Fox News Poll: Voters regret ObamaCare, say country is worse off under new law
- Less than a third of voters believes that the government will do a better job with ObamaCare than the VA did managing care for vets (31 percent). Over half believe it won’t (55 percent).
- By a 55-38 percent margin, people wish the Affordable Care Act had never passed and the 2009 system were still in place. That includes a quarter of Democrats (25 percent), a majority of independents (58 percent) and most Republicans (85 percent).

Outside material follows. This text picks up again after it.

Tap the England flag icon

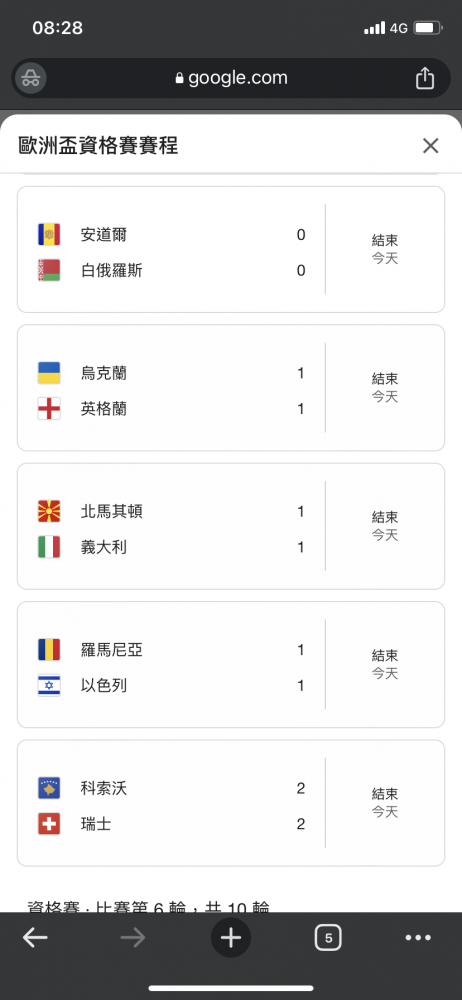pyautogui.click(x=49, y=409)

Over half of voters under age 35 (53 percent) along with a majority of those ages 65 and over (58 percent) regret ObamaCare passed.

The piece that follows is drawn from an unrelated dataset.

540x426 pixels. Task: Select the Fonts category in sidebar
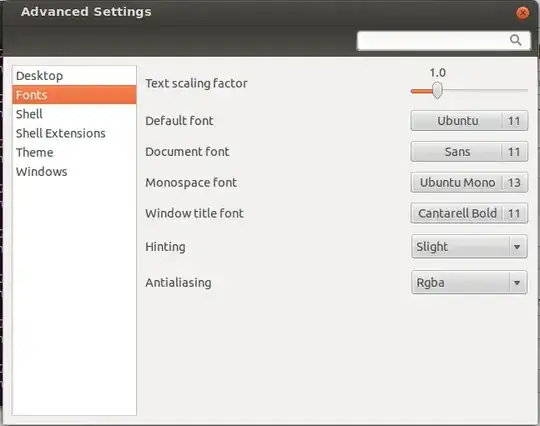tap(74, 95)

- In addition, by a double-digit margin, more voters say the country is worse off under the new health care law: 44 percent worse off vs. 29 percent better off. Another one voter in four says ObamaCare hasn’t made much of a difference either way (24 percent).

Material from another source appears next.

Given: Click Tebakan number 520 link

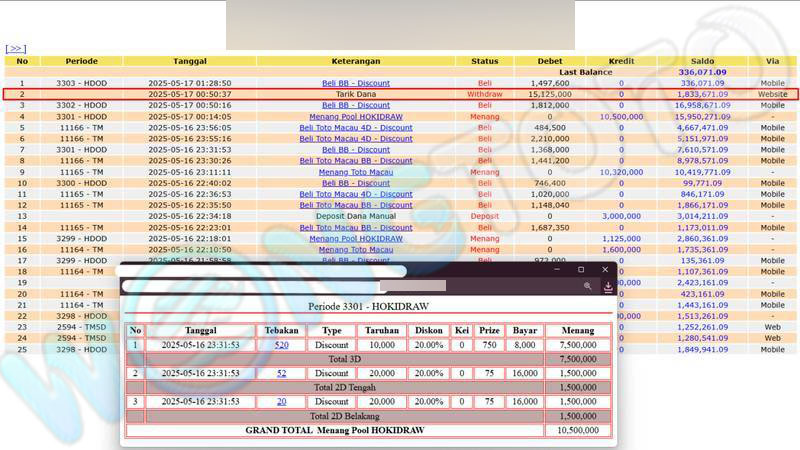Looking at the screenshot, I should 281,345.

Huffington Post: Trader Joe's Proves That Obamacare Can Free Us From the Wrong Jobs [the example in this column is unintentionally illuminating: a woman who worked 9 years at Trader Joe's has left her job to become a full-time labor organizer]
- She had spent about nine years working for the grocer -- several years longer than she'd anticipated when she first came on. A change seemed long overdue. By the end of January, O'Rourke had enrolled in Obamacare and left the Trader Joe's crew. "Honestly, the health insurance was one of the the few things keeping me there," O'Rourke, 37, said.
- In O'Rourke's case, the new coverage has given her the chance to become a full-time labor organizer. She's wrapping up her undergraduate degree in labor studies and plans to help launch a worker center in Indianapolis…"It's quite a bit less [her taxpayer subsidized Obamacare plan] and the coverage as far as I can tell is pretty similar [to the Trader Joe's plan]," said O'Rourke. The one clear distinction is that her new plan doesn't include vision and dental.
Washington Free Beacon: Obamacare Penalty to Hit One Million Low-Income Americans 200,000 earning less than 100 percent of the poverty level to pay fine
- The CBO estimated that four million people would pay the individual mandate penalty for not having health insurance by 2016 as a result of the president’s health care law, according to a report released last week.
- All told, CBO and [the Joint Committee on Taxation] JCT estimate that about four million people will pay a penalty because they are uninsured in 2016 (a figure that includes uninsured dependents who have the penalty paid on their behalf),” the report said. “An estimated $4 billion will be collected from those who are uninsured in 2016, and, on average, an estimated $5 billion will be collected per year over the 2017–2024 period.”
- A chart accompanying the report revealed that 200,000 of those paying the penalty earn less than 100 percent of the poverty line. An additional 800,000 are considered low-income, earning between 100 and 199 percent of the poverty level.